Корректировки много времени не занимают. Все быстро приходят к согласию и получается следующее. Восточный фронт, наносит удар по анимешникам и их союзникам — любителям в пять часов попить чай. Как только Рокоссовский стирает эту мерзость с лица земли, вход вступают Быстрицкий и Конев. Иван Степаныч бьёт по тем до кого дотянется, мы разносим строящуюся оборонительную линию и переходим в наступление. Всё просто, чётко и понятно. Главным над нами назначается естественно Георгий Константинович. В остальном полная свобода действий. Почти полная, потому что уничтожать гражданское население никто не хочет.
Что с одной стороны правильно, с другой… Несмотря на мой дар убеждения и схожие с моими способности Быстрицкого, попытки убедить руководство в том что врагов за спиной оставлять нельзя, натыкаются на яростное сопротивление. Маршалы, Сталин, Берия плюнув на наши фокусы остаются непреклонны. Доказывают мне что мы не фашисты и их методами полностью действовать не можем. Да и…
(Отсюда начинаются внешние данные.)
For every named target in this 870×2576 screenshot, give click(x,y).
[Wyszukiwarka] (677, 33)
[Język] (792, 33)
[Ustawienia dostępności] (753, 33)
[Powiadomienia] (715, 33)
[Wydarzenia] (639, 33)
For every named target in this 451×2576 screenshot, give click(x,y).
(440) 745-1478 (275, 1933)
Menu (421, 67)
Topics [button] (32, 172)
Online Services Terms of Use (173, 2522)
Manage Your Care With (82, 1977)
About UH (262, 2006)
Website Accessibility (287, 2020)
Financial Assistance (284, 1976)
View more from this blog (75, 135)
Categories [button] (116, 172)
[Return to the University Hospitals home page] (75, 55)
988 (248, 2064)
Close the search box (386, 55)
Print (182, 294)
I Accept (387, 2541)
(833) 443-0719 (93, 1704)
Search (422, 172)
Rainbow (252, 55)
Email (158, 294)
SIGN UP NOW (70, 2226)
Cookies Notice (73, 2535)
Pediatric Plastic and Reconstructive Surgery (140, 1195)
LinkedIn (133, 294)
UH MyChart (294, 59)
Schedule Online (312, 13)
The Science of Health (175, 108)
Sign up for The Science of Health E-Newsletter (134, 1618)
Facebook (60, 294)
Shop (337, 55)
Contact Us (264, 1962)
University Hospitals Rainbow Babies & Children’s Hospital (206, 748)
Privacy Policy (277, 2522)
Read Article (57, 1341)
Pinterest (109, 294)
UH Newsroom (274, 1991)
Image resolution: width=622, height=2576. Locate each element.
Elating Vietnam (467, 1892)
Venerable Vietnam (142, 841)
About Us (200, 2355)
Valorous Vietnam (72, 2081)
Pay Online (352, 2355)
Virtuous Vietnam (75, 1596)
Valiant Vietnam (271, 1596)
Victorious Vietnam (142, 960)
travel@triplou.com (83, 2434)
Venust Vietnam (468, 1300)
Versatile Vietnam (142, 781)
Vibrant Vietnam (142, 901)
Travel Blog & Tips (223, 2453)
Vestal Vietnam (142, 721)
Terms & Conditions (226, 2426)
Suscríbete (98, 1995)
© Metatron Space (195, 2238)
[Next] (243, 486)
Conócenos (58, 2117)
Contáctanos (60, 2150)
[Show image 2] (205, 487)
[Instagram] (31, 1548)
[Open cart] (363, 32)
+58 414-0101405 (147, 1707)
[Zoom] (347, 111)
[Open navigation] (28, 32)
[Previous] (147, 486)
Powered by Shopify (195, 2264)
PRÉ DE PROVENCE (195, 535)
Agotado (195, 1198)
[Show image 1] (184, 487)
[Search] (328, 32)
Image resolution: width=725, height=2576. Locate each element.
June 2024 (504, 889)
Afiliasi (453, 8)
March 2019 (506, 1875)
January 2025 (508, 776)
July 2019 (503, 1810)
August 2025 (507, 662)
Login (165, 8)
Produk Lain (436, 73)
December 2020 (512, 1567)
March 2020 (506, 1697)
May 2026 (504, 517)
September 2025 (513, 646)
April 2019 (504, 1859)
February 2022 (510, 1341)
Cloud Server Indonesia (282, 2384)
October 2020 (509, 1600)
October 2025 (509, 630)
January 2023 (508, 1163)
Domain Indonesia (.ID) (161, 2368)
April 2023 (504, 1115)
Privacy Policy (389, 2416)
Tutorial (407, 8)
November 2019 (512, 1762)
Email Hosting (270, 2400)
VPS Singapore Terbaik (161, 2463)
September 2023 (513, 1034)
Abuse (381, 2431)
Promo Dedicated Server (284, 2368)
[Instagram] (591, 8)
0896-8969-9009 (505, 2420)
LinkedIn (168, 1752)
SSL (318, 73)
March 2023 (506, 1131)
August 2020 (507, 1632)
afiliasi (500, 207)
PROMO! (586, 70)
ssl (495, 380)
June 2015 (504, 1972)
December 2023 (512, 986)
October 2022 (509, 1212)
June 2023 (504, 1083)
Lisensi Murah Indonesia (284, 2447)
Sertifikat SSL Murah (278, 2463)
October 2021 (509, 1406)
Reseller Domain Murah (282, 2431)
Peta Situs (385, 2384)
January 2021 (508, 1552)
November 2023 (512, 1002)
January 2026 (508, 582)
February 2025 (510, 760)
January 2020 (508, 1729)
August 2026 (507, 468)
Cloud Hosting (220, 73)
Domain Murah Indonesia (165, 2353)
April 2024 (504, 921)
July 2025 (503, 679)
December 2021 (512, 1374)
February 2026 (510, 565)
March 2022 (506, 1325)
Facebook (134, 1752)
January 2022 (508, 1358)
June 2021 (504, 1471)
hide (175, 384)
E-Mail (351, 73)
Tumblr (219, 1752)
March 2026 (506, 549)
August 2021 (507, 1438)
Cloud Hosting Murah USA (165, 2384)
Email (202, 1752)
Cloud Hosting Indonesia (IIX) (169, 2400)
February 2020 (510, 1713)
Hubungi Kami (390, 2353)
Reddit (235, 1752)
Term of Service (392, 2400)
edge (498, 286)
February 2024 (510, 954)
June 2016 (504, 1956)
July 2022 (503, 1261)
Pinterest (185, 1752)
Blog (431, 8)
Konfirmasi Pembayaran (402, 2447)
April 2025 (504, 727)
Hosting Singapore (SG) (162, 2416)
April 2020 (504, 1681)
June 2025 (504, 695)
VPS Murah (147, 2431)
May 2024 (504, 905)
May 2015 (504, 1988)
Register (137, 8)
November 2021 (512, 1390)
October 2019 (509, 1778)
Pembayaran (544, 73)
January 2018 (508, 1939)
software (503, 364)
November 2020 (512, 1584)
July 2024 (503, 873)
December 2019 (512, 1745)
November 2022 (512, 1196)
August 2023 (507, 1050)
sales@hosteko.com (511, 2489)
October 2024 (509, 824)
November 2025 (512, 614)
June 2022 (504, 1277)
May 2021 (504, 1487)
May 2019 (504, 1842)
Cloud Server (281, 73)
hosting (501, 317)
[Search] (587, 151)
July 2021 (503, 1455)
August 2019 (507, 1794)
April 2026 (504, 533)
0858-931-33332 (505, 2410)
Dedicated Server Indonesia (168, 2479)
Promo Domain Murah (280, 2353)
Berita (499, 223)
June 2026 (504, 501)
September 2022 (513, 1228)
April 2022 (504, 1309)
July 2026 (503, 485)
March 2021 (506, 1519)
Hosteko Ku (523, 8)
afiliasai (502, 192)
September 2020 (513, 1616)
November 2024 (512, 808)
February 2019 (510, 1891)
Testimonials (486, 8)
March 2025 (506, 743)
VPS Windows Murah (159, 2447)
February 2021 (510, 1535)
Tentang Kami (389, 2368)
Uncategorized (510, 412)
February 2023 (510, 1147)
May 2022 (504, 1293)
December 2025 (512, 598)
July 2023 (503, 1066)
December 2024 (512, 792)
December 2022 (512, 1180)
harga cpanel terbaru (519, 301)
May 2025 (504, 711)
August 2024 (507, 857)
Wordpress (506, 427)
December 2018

Да, что-то я разошёлся. Хотя, я тоже прав и продолжу настаивать на своём, но делать это буду аккуратно. Потому как торопиться, наглеть и слишком верить в себя, занятие такое себе. Но главное не это, а то что мне верят.
****
После совещания, точнее уже утром, когда все планы по несколько раз перетрясли и дополнили, начинается работа. Не знаю как так, но мы удивительно быстро перемещаемся на вокзал. Где сгружаю бомбы в вагоны бронепоездов.
Восемь штук, маршал Рокоссовский, Серафина и Белка, после прощания и напутствий отправляются на восток. Морозова и Роза, вместе с Коневым на юг. Мы… Мы едем обратно. Мне предстоит разговор с товарищем Мессингом, о котором мне рассказала Морозова. И, как говорит Серафина, увлекательная беседа со Сталиным и Берией по вопросам будущего, которое до предела их заинтересовало. Ну и, Преображенская намекает на то, что скоро свершится нечто. Не опасное, но судьбоносное. Поэтому мне, не стоит рваться на фронт, а сидеть и ждать здесь.